Montréal
16:18 20 mai 2020 | mise à jour le: 20 mai 2020 à 16:18 temps de lecture: 4 minutes

Profilage: plainte au SPVM après une intervention «excessive»

Profilage: plainte au SPVM après une intervention «excessive»
Photo: Archives Métro

Des organismes pressent le Service de police de la Ville de Montréal (SPVM) de cesser de faire du profilage, alors que celui-ci fait l’objet d’une plainte pour une intervention jugée «excessive» auprès d’une femme autochtone au début du mois.

Le 3 mai, le SPVM a dépêché 17 policiers dans plusieurs véhicules, appuyés par l’escouade canine, pour intervenir dans le square Cabot. Quelques minutes auparavant, un intervenant du Foyer pour femmes autochtones de Montréal (FFAM) avait appelé une ambulance pour venir en aide à une femme autochtone en détresse psychologique. Cette dernière menaçait alors de se suicider et de se couper avec des bouteilles de bière brisées.

Cette situation aurait contribué à bouleverser la dame et à augmenter la tension avec les policiers, qui se sont rassemblées l’un près de l’autre pour lui faire face.

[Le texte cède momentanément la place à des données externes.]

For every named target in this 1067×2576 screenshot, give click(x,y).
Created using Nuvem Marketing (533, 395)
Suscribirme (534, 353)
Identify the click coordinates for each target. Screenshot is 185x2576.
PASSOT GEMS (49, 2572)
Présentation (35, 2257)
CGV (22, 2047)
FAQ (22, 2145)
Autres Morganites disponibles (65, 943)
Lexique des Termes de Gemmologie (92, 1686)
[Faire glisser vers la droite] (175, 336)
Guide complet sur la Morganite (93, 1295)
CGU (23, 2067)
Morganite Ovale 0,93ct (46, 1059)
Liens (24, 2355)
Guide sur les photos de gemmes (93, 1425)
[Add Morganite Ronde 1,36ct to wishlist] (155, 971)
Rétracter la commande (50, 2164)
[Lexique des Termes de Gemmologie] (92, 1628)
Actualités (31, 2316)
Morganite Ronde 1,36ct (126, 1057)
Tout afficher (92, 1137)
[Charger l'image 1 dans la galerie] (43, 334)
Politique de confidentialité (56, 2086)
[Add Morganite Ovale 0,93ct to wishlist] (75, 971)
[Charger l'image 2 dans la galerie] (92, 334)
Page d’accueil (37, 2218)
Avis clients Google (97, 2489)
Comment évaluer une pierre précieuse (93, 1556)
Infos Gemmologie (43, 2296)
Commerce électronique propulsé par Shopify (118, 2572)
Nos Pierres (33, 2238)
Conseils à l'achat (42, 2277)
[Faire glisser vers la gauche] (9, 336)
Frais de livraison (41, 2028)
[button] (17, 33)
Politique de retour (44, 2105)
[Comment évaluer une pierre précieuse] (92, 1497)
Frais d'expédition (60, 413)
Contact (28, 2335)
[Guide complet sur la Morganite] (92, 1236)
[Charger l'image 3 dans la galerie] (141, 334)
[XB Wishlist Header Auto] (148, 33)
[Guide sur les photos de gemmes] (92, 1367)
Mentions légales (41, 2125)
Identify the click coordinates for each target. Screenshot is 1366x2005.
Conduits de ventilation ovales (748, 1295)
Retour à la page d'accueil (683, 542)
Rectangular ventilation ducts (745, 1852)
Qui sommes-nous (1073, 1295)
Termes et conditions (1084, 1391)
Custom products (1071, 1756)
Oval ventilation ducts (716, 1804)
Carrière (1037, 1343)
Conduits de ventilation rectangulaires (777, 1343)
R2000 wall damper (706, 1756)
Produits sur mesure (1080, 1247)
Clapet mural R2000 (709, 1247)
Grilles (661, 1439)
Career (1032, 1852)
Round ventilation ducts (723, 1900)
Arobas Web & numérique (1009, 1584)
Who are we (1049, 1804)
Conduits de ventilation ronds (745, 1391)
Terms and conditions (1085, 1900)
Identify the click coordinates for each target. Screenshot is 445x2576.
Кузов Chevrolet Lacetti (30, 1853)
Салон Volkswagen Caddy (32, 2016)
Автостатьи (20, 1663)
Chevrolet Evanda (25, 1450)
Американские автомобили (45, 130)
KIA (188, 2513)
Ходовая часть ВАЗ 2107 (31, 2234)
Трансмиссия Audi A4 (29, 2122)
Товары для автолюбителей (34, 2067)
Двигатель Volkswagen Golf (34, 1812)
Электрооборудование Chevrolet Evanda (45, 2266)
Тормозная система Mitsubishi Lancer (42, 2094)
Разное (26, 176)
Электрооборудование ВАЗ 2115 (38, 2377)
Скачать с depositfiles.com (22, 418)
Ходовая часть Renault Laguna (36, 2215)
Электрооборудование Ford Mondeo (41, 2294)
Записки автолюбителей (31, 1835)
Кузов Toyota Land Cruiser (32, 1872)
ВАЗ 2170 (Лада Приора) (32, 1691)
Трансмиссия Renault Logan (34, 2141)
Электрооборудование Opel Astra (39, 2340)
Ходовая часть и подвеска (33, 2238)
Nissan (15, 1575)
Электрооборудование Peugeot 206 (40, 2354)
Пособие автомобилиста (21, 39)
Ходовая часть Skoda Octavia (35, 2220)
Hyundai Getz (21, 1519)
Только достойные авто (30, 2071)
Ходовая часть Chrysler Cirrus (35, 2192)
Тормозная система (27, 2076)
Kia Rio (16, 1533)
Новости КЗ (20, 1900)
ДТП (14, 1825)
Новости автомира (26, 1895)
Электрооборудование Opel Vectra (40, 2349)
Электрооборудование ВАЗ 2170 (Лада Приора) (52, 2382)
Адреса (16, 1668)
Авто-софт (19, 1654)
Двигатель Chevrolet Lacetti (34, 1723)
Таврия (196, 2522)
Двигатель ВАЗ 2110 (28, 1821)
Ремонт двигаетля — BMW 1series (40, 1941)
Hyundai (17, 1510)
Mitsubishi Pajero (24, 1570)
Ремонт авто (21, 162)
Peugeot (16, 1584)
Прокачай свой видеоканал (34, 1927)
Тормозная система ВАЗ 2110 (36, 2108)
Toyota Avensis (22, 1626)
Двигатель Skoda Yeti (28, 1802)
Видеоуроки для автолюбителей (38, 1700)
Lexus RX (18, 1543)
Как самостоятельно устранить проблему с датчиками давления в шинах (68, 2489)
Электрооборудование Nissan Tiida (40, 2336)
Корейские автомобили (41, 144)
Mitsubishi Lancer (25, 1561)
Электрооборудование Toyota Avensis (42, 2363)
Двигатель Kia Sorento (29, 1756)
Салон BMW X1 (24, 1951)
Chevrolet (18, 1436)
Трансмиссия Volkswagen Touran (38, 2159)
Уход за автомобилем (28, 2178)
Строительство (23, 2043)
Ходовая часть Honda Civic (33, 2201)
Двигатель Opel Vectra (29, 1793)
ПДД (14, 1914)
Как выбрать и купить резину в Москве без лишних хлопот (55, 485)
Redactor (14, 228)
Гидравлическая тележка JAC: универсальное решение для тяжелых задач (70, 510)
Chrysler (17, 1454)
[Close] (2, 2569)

«Elle ne menaçait personne. La présence de nombreux policiers arrivant sur place a contribué à escalader la situation et à créer un scénario potentiellement dangereux», déplore la directrice générale du FFAM, Nakuset, dans une plainte acheminée dans les jours suivants au SPVM, dont Métro a obtenu copie.

Une policière lui aurait ensuite téléphoné en lui promettant de faire un suivi sur sa plainte dans les jours suivants. «On ne m’a jamais rappelé», soupire Nakuset au bout du fil. 

«À la fin de la journée, nous voulons que cette femme ait une forme de justice.» -Nakuset, directrice générale du FFAM

Mettre fin au profilage

L’organisme Femmes autochtones du Québec a alors repris la plainte pour l’acheminer la semaine dernière à la Commission des droits de la personne et des droits de la jeunesse. On ignore actuellement quand celle-ci sera entendue.

«Quand une police autochtone fait appel à une ambulance et que 17 policiers et une escouade canine se rendent sur place, ça me renverse. Qui a pris cette décision? Pourquoi ça a été décidé ainsi?», questionne le chef de l’Assemblée des Premières Nations Québec-Labrador (APNQL), Ghislain Picard. Ce dernier espère que cette intervention «excessive» saura inciter les différents paliers de gouvernement à agir pour contrer le profilage dont sont victimes les Autochtones de la part des forces de l’ordre un peu partout au pays. 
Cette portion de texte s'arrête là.